▸ **OBJECTIVE**: Return each line of the items, from the line containing "The height and width of the screenshot is (891, 1782)." through the last line, inclusive, as a JSON list of strings with one string per line and blank lines omitted.

▸ **INFORMATION PROVIDED**:
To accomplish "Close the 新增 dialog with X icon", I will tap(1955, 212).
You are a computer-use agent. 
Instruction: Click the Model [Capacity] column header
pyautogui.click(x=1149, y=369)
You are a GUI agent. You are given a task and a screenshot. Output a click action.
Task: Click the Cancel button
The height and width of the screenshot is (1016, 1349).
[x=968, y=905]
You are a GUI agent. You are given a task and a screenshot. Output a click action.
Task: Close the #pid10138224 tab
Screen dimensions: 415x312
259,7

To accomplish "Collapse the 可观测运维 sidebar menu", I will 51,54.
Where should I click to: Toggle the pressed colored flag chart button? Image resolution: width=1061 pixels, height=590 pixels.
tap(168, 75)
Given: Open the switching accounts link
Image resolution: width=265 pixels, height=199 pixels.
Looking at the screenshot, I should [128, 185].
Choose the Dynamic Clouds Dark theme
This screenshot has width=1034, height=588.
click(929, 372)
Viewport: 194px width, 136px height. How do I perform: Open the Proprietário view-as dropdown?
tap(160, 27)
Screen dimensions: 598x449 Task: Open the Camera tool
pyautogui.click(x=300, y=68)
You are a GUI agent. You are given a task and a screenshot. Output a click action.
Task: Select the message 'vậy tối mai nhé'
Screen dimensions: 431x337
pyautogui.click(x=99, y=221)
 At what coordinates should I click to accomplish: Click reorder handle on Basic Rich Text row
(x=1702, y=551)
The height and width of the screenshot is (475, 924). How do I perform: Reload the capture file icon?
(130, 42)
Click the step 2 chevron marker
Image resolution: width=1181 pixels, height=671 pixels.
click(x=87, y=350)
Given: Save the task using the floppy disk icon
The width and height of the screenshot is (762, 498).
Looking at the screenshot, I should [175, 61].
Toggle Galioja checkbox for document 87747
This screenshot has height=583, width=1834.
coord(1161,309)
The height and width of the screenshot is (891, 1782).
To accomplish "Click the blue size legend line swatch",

▸ **RESPONSE TO THIS EXERCISE**:
[
  "The height and width of the screenshot is (891, 1782).",
  "To accomplish \"Click the blue size legend line swatch\","
]